We’re still missing an explanation for why overweight men tend to be perched higher than their female counterparts in the dating hierarchy. Jennifer Jill Harman, a Colorado State University researcher, suggested in an email that this might have to do with the idea that if one partner in a relationship is significantly more attractive than the other, “people tend to assume something else is ‘traded.’ So an unattractive older male most likely has status and money to trade for a younger and beautiful female. As men tend to have greater status in society than women, they can trade this for more attractive mates.” Yes, women have (somewhat) closed the money-and-power gap with men, but stereotypes are tough to dislodge, and they “still significantly impact our perceptions of others,” Harman said. Men are still “perceived to be more agentic, assertive, dominant, and women more dependent, emotional, etc.”

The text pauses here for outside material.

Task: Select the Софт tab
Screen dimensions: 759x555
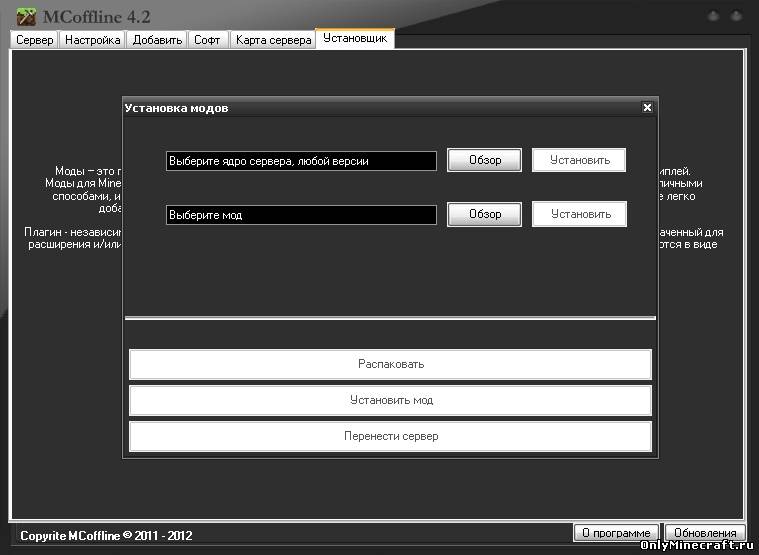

There’s an ingrained assumption, then, that men have stuff to “trade,” but women don’t, and this assumption is part of the reason it’s still seen as weird when an unattractive woman dates an attractive man — what could she possibly be trading? Louie and Vanessa are stuck in a system in which he’s supposed to trade on his wealth and power (which, in the fictional world of the show, he has very little of) to find a more attractive mate, while she’s supposed to settle.

So Louis C.K., in addition to generating a weirdly prolific number of social-scientific insights, really is something of a feminist comedian.